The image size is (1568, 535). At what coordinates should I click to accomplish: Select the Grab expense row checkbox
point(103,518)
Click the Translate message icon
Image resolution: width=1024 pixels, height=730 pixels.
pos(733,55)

· · ·

Task: Each line in the material above must be retyped without alteration.

Completed exercise:
The image size is (1568, 535). At what coordinates should I click to accomplish: Select the Grab expense row checkbox
point(103,518)
Click the Translate message icon
Image resolution: width=1024 pixels, height=730 pixels.
pos(733,55)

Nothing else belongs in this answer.